What Happened to Unclaimed Laundry?

Every Chinese laundry eventually amassed packages of laundry that their owners never returned to claim.  They had either forgotten where they left their laundry, moved away, or even died, but regardless of the reason, the laundryman did not get compensated for his labor in washing and ironing these clothes.  I don’t know how widespread the following practice was but according to one 1900 report in New Orleans, speculators were getting rich buying up unclaimed laundry bundles for resale.

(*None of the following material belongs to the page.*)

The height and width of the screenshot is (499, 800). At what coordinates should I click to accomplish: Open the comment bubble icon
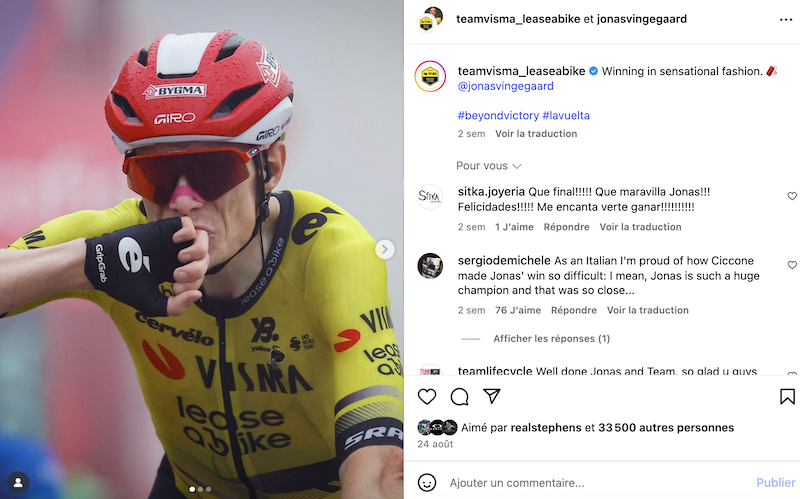460,397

“The Chinaman  is glad to let the clothes go for the washing dues against them, and the speculators strike any number of bargains, for generally linens worth a Chinaman’s work is worth a few cents asked for the charges against it. The speculators go around from laundry to laundry, and wagonloads of goods are bought up by him for almost nothing. It is pretty much of a lottery, for the wiley Chinaman does not permit the speculator to examine the contents of bundles before buying. He is like a man buying a pig in a poke, and the only guide he has is what the Chinaman tells him is in the bundle…. A bundle of laundry on which the dealer in them pays 50 cents for the washing will net him  generally three times  his outlay… “

“Traffic in washed clothes. Men who buy uncalled-for parcels at Chinese laundries.”  New Orleans Times Democrat, July 27, 1901.

2 Comments

Filed under Laundry Operations

2 responses to “What Happened to Unclaimed Laundry?

  1. Our family ran the Union Laundry at 274 Union Street in Vancouver,BC during the 1940s til late 70s in the poor part of Vancouver. I too remember unclaimed laundry packages by customers. It sat on the shelves for years just in case the customer came back. Well, they never did. What happened to them? Eventually they were opened and put in a stack. If a customer claimed he was short a shirt, we would take it from the pile!!!
    Elwin in Vancouver, Canada

  2. We had many packages that were unclaimed for what must have been several years, and the wrapping paper on them was badly faded. One summer my father told me I could have the sale proceeds if I would unwrap the ‘dead parcels’ and hang up the clothes behind the counter for sale at nominal prices, We got rid of most of them rather quickly, solving the problem and giving me some extra spending money!